YOUR OBJECTIVE: Please write out all of the entries without altering anything.
·····
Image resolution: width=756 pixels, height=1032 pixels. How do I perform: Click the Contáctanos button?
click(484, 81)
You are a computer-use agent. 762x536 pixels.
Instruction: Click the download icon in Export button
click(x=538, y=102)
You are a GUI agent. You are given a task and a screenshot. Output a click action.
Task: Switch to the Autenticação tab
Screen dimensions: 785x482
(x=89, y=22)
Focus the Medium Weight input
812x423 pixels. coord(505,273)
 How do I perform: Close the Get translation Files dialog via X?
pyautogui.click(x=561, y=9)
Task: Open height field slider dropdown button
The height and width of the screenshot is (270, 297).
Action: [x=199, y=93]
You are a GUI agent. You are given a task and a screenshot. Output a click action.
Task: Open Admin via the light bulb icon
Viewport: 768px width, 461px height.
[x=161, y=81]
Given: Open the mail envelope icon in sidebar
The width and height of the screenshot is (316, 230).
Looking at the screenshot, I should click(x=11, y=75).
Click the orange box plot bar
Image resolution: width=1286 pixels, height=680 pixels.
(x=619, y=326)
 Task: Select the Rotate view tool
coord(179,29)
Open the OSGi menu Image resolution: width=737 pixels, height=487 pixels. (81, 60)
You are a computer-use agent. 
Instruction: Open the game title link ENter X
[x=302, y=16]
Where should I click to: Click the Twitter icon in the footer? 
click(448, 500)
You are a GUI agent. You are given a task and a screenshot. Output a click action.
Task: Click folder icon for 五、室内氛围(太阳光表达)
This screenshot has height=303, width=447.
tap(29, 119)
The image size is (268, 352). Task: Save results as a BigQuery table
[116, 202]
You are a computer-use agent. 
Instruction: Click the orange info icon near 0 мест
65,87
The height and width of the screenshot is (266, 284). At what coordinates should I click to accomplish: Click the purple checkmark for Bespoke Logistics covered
·····
OUTPUT BELOW:
Image resolution: width=756 pixels, height=1032 pixels. How do I perform: Click the Contáctanos button?
click(484, 81)
You are a computer-use agent. 762x536 pixels.
Instruction: Click the download icon in Export button
click(x=538, y=102)
You are a GUI agent. You are given a task and a screenshot. Output a click action.
Task: Switch to the Autenticação tab
Screen dimensions: 785x482
(x=89, y=22)
Focus the Medium Weight input
812x423 pixels. coord(505,273)
 How do I perform: Close the Get translation Files dialog via X?
pyautogui.click(x=561, y=9)
Task: Open height field slider dropdown button
The height and width of the screenshot is (270, 297).
Action: [x=199, y=93]
You are a GUI agent. You are given a task and a screenshot. Output a click action.
Task: Open Admin via the light bulb icon
Viewport: 768px width, 461px height.
[x=161, y=81]
Given: Open the mail envelope icon in sidebar
The width and height of the screenshot is (316, 230).
Looking at the screenshot, I should click(x=11, y=75).
Click the orange box plot bar
Image resolution: width=1286 pixels, height=680 pixels.
(x=619, y=326)
 Task: Select the Rotate view tool
coord(179,29)
Open the OSGi menu Image resolution: width=737 pixels, height=487 pixels. (81, 60)
You are a computer-use agent. 
Instruction: Open the game title link ENter X
[x=302, y=16]
Where should I click to: Click the Twitter icon in the footer? 
click(448, 500)
You are a GUI agent. You are given a task and a screenshot. Output a click action.
Task: Click folder icon for 五、室内氛围(太阳光表达)
This screenshot has height=303, width=447.
tap(29, 119)
The image size is (268, 352). Task: Save results as a BigQuery table
[116, 202]
You are a computer-use agent. 
Instruction: Click the orange info icon near 0 мест
65,87
The height and width of the screenshot is (266, 284). At what coordinates should I click to accomplish: Click the purple checkmark for Bespoke Logistics covered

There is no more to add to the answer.